Create a Hologres internal table - DataWorks - Alibaba Cloud Documentation Center

You can create a Hologres internal table by executing a DDL statement. You can also create a Hologres internal table in the DataWorks console. This topic describes how to create a Hologres internal table in the DataWorks console.

Prerequisites

A Hologres data source is added to your workspace and is associated with DataStudio. For more information, see Add a Hologres data source and Preparations before data development: Associate a data source or a cluster with DataStudio.
You are assigned a role that has the development permissions, such as the Workspace Manager or Development role. For information about how to grant users permissions, see Manage permissions on workspace-level services.

Background information

Hologres tables are classified into Hologres internal tables and Hologres external tables.

Hologres internal tables: This type of Hologres table can store source MaxCompute data. You can synchronize data from source MaxCompute tables to Hologres internal tables for quick queries and analysis. The performance of querying MaxCompute data by using Hologres internal tables is better than that by using Hologres external tables.
Hologres external tables: This type of Hologres table cannot store source MaxCompute data. A Hologres external table can be used to map data of a source MaxCompute table for accelerated queries and analysis. Hologres external tables prevent redundant data storage and allow you to obtain query results in an efficient manner without the need to import or export data.

DataWorks works as a data processing and development platform that allows you to create Hologres tables in the DataWorks console. You can also create Hologres tables by executing DDL statements. For more information, see CREATE TABLE.

Limits

You can create a Hologres internal table in the DataWorks console only in the China (Shanghai) and China (Beijing) regions.

Procedure

Create a workflow.
If you have an existing workflow, skip this step.
1. Move the pointer over the icon and select Create Workflow.
2. In the Create Workflow dialog box, configure the Workflow Name parameter.
3. Click Create.
Create a Hologres internal table.
1. Move the pointer over the icon and choose Create Table > Hologres > Table.
2. In the Create Table dialog box, set Table Type to Internal Table and configure other parameters such as Engine Instance, Path, and Name.

Configure the Hologres internal table.

On the configuration tab of the Hologres internal table, configure the parameters.

Configure the parameters in the General section.

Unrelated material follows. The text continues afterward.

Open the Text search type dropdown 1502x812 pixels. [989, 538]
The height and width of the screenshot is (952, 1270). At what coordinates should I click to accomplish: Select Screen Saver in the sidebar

基础属性 The following table describes the parameters in the General section.

Parameter	Description
Storage Mode	The storage mode of the Hologres internal table. Default value: Column storage. Column storage: This storage mode is suitable for online analytical processing (OLAP) scenarios and supports complex queries, data association, scanning, filtering, and statistics collection. The efficiency of inserting and updating data in column-oriented tables is lower than that in row-oriented tables. Row deposit: This storage mode is suitable for scenarios in which key-value pairs are used for queries and supports point queries and scans based on primary keys. The efficiency of inserting and updating data in row-oriented tables is higher than that in column-oriented tables. Row-row coexistence: This storage mode is suitable for scenarios in which both column-oriented storage and row-oriented storage are used. It supports both point queries and OLAP. This storage mode involves more storage costs and costs of internal data status synchronization. Note For more information about storage modes, see the description of the `orientation` parameter in CREATE TABLE.
Life Cycle	The time-to-live (TTL) period of the Hologres internal table. Unit: second. The default TTL period of the Hologres internal table is permanent. Note The system counts the start of the TTL period from the time when data is first written to the table. If the TTL period expires, the data of the table is deleted in an unspecified time period.
Binlog	Specifies whether to enable binary logging for the Hologres internal table. If binary logging is enabled, you must configure the Binlog Lifecycle parameter. The default TTL period of binary logging is permanent. Note Only Hologres V0.9 and later support subscription to the binary logs of a single table. For more information about binary logging, see Subscribe to Hologres binary logs.

Configure the parameters in the Physical Model section.

Note

The parameter configurations in the Physical Model section are only used to facilitate table management based on your business requirements and are not used to implement the underlying logic.

业务描述

Parameter	Description
Theme	The level-1 folder and level-2 folder to which the Hologres internal table belongs. The parameters can be used to categorize tables based on business categories. You can store tables of the same business category in the same folder. Note The level-1 folder and level-2 folder are folders in DataWorks. You can easily manage tables in folders.
Layer	The physical data layer to which the Hologres internal table belongs. Data layering is used to define and manage data layers. In most cases, data layers are categorized into data import layers, data sharing layers, and data analysis layers. You can store a table at a specific data layer based on the business category. Note You can click the icon to create a data layer. For more information, see Manage settings for tables.
Category	The physical category of the Hologres internal table. The parameter is used to categorize tables in a finer-grained manner from the business dimension. In most cases, tables are categorized into tables at the basic service level, tables at the advanced service level, and tables at other levels. Note You can click the icon to create a physical category. For more information, see Manage settings for tables.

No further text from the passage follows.